### WORK INSTRUCTIONS
Reproduce everything in the article on the light-switching device from "Ithaca, NY –" down to "light replaces electrons.", with no changes.

### TEXT SECTION
◇ ◇ ◇ ◇ ◇
Switching one light beam with another, Cornell provides a key component for photonic chips

Ithaca, NY – October 27, 2004

Cornell University researchers have demonstrated for the first time a device that allows one low-powered beam of light to switch another on and off on silicon, a key component for future "photonic" microchips in which light replaces electrons.

Photonics on silicon has been suggested since the 1970s, and previous light-beam switching devices on silicon have been demonstrated, but they were excessively large (by microchip standards) or have required that the beam of light that does the switching be very high-powered. The approach developed by Michal Lipson, Cornell assistant professor of electrical and computer engineering, confines the beam to be switched in a circular resonator, greatly reducing the space required and allowing a very small change in refractive index to shift the material from transparent to opaque.

Cornell - ring resonator coupled to two straight waveguides

Scanning electron microscope photo of a ring resonator coupled to two straight waveguides. By making the resonator either transparent or opaque to a particular wavelength of light, a photonic circuit could control whether or not the light passes from one straight waveguide to the other. Click on the image for a high-resolution version (1280 x 960 pixels, 1236K). © Copyright Cornell

The advancement of nanoscale fabrication techniques in just the past few years has made it possible to overcome some of the traditional limitations of silicon photonics, Lipson said. Photonic circuits will find their first application in routing devices for fiber-optic communications, she suggests. At present, information that travels at the speed of light through optical fiber must be converted at the end into electrical signals that are processed on conventional electronic chips, then in many cases converted back into optical signals for retransmission, an extremely slow process. The all-optical switch makes it possible to route these signals without conversion.
◇ ◇ ◇ ◇ ◇
### MATERIAL
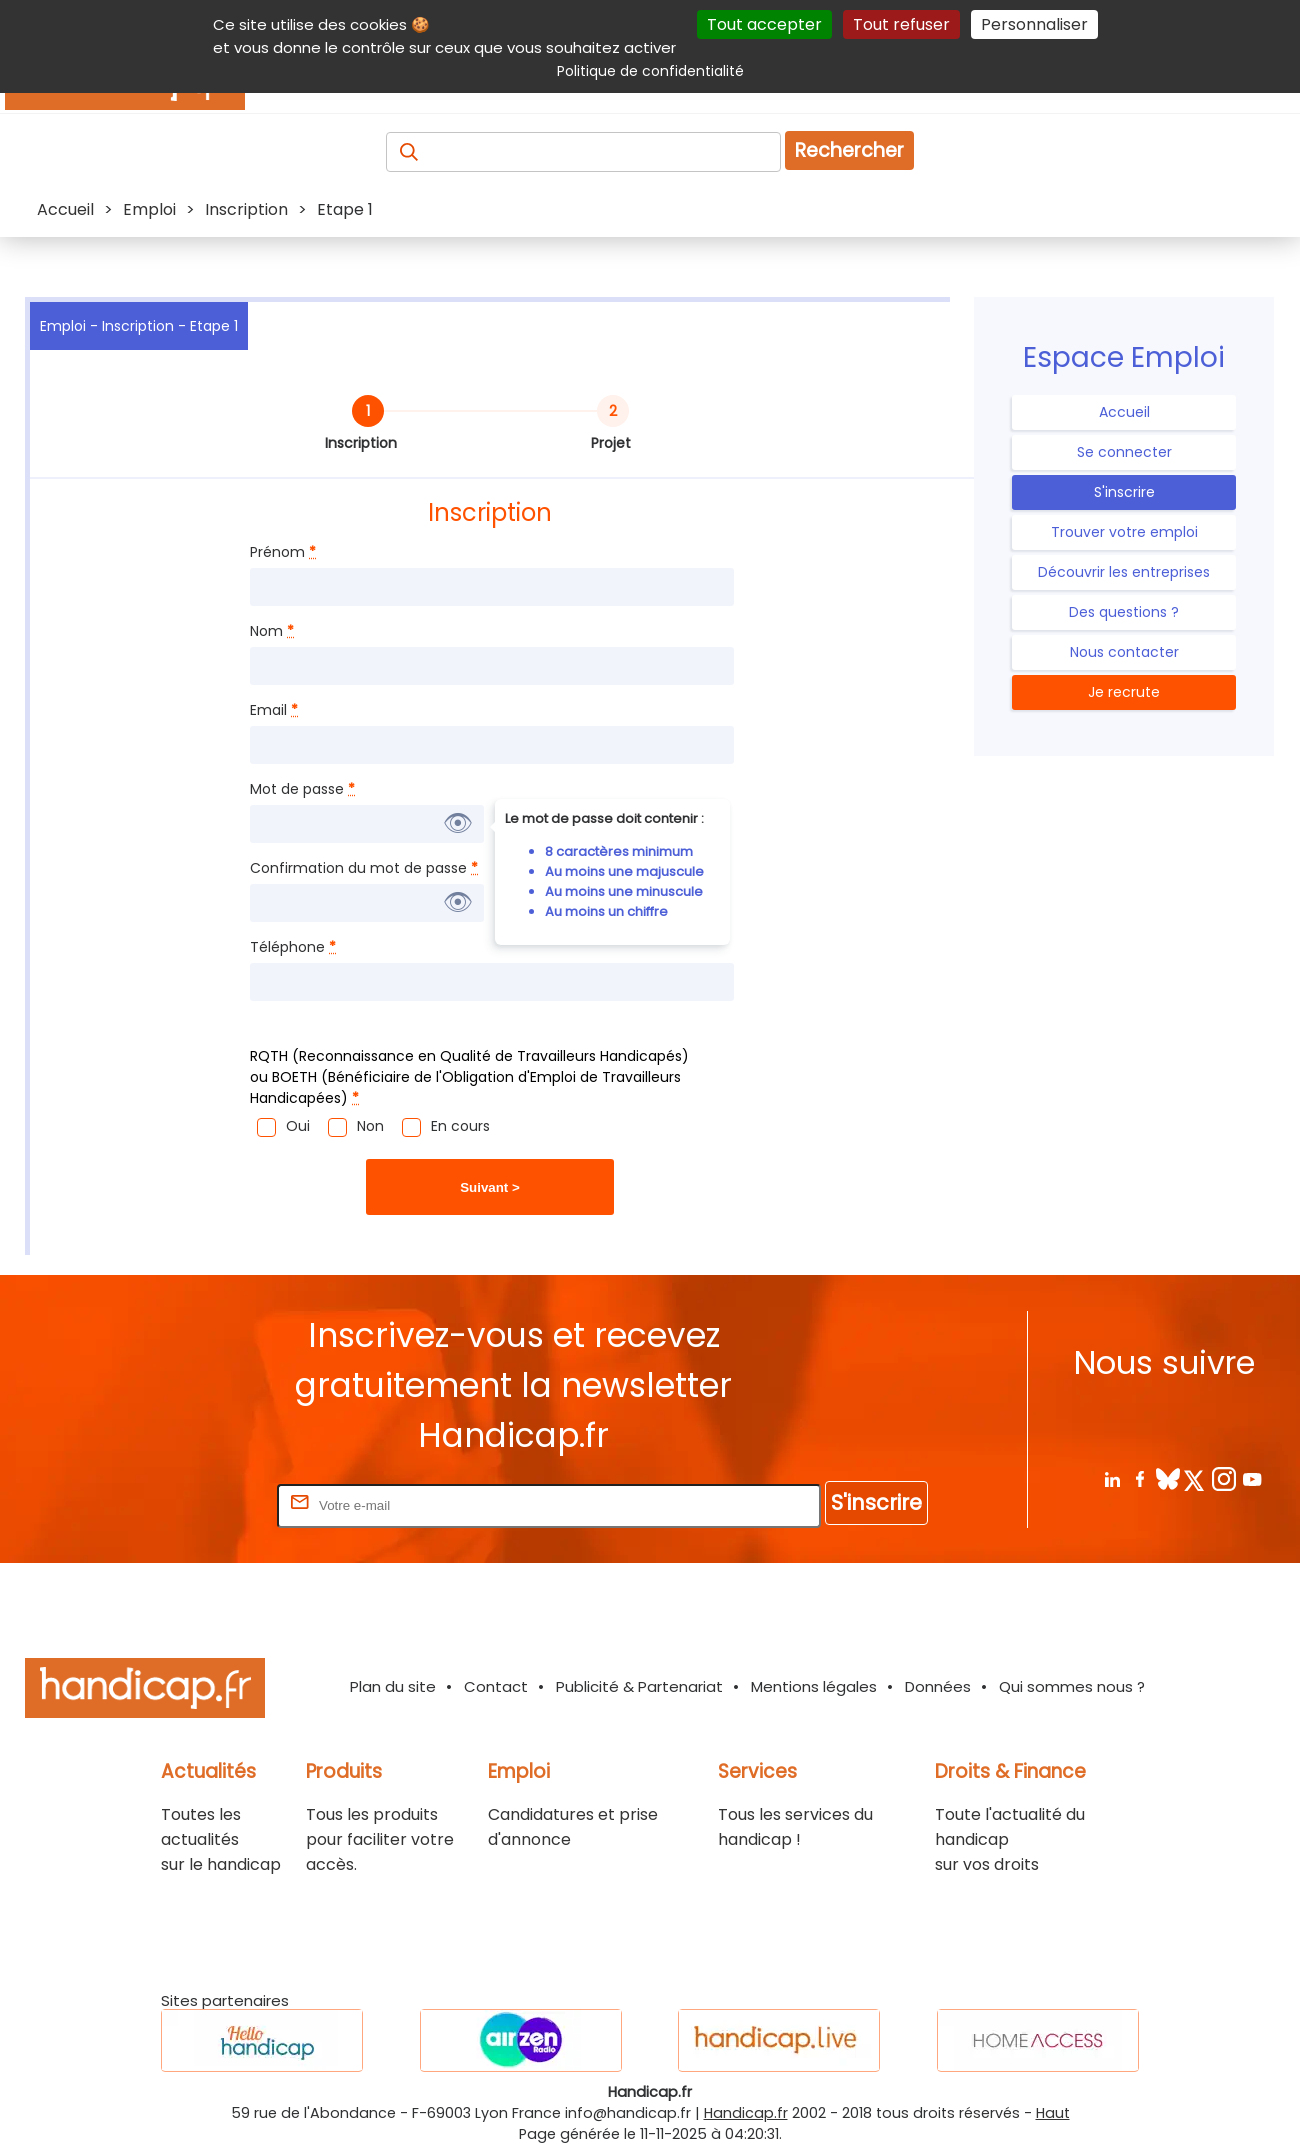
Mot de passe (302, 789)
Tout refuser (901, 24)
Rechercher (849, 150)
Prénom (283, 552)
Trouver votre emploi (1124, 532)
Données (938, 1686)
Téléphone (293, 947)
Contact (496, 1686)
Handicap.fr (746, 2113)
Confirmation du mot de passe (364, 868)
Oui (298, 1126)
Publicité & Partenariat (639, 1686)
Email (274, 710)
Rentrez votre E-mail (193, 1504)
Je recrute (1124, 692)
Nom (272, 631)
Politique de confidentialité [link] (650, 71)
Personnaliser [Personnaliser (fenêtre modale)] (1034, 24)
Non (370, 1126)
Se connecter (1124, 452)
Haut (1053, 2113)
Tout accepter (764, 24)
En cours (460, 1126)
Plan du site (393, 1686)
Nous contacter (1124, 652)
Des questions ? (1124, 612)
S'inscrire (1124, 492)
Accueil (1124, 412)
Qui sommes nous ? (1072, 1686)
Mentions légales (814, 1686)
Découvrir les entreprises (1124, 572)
◇ ◇ ◇ ◇ ◇
### TASK ANSWER
Ithaca, NY – October 27, 2004

Cornell University researchers have demonstrated for the first time a device that allows one low-powered beam of light to switch another on and off on silicon, a key component for future "photonic" microchips in which light replaces electrons.